I am reminded of the early history of art, in which human beings were often portrayed through composite views showing the head and legs in profile, while the torso was represented as it would have appeared from the front. The laws that govern human physiology prevent this position from being replicated in real life; nevertheless, it served a purpose for the ancients who used it. Composite perspective gave the most obvious depiction of a person by combining distinct traits that were “very descriptive of what a human body is—as opposed to what it looks like from any one viewpoint” (Kleiner 14). Through distortion ancient artists achieved a portrait that was faithful to the characteristics of a human being. Thousands of years later this method of functional distortion is still being used: in the paintings of Picasso and in my mind.

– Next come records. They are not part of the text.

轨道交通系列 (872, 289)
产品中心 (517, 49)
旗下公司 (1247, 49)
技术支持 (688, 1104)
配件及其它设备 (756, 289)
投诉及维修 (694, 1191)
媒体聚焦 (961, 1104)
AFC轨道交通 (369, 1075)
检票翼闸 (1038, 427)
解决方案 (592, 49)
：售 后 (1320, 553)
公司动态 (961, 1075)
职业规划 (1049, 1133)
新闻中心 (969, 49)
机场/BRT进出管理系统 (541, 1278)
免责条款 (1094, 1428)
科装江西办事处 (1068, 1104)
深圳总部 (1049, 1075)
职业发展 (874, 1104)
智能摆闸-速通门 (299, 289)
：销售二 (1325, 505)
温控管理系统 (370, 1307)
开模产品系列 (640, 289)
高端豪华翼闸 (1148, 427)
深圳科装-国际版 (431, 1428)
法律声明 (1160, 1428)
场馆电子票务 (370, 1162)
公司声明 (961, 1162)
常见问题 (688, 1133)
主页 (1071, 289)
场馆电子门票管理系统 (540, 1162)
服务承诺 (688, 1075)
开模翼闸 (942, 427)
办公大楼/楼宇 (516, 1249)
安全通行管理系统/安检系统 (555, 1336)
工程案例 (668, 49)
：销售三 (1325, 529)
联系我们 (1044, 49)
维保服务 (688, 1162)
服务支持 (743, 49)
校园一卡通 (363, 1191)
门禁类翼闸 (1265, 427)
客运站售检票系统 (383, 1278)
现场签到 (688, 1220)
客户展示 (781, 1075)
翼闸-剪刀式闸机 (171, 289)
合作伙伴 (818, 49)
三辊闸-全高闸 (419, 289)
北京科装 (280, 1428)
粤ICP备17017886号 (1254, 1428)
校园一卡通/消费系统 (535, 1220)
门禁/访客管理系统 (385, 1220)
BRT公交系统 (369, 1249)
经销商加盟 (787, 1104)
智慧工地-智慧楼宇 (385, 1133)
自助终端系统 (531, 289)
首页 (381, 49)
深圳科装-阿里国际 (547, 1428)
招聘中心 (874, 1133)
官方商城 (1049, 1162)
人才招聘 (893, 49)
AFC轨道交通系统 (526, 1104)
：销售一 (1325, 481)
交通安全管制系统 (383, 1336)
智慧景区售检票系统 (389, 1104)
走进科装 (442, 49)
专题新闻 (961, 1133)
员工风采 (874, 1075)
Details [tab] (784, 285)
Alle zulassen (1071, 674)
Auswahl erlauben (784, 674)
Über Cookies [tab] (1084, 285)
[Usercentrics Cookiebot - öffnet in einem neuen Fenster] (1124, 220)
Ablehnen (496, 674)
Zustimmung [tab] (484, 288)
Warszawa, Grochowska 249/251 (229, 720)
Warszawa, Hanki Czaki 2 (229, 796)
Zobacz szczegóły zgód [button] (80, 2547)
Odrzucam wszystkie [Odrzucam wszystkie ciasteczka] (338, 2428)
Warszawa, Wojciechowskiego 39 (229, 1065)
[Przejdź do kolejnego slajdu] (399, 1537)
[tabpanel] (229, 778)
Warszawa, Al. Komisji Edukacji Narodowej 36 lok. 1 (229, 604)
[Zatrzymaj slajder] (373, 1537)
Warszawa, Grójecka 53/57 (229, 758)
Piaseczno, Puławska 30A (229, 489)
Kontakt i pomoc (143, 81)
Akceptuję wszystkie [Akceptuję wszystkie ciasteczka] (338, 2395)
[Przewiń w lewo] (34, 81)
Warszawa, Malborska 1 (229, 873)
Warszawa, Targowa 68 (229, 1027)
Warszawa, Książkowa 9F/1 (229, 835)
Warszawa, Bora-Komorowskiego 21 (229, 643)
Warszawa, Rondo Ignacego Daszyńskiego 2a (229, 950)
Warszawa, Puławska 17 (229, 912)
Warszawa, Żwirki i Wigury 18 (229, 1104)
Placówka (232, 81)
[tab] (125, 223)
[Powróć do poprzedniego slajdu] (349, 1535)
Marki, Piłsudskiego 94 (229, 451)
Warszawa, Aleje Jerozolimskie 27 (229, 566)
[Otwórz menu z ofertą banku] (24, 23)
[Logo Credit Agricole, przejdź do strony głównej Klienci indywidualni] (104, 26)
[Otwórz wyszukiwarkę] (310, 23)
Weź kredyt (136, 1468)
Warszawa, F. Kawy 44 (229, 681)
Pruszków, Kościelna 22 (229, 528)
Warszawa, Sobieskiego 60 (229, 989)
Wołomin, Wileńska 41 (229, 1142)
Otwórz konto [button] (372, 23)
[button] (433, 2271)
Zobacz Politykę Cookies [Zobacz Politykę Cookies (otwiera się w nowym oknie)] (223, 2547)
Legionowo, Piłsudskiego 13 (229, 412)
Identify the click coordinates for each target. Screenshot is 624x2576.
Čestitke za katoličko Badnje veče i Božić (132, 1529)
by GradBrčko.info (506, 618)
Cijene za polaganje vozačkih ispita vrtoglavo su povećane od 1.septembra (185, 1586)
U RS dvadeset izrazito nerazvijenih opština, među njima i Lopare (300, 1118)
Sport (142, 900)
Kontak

For so long I have desired to assign order to myself in an attempt to comprehend something that I am now beginning to believe must, by its very nature, be understood through its confusion and distortion. Rather than being obscured by them, my experiences of fear reveal themselves through their facets, their fractures, and even their contradictions. This is most clearly demonstrated in my reaction to the rats in the chicken coop. Once the paradigm of my confusion, I now wonder if my conflicting emotional responses of hate, love, and pity in that situation are the key to understanding the role of fear in my memories. Each feeling represented a different aspect of myself at that time, a self that was capable of interpreting a situation in a variety of ways. More and more I am convinced that the episodes of fear that I have experienced and stored within my memory are not in opposition to my quest for self-understanding, but have in fact provided me with the multiple perspectives that are essential to furthering this aim. I can see now that these aspects of my memory are windows into the multiple aspects of a single personality, attesting to the complexity that exists within the self.

Works Cited

Baard, Erik. “The Guilt-Free Soldier”. Village Voice. 22-28 February, 2003:33.

Kleiner, Fred S., et al. Gardner’s Art Through the Ages-The Western Perspective. Volume I. 11th ed. Belmont, CA. Wadsworth, 2003.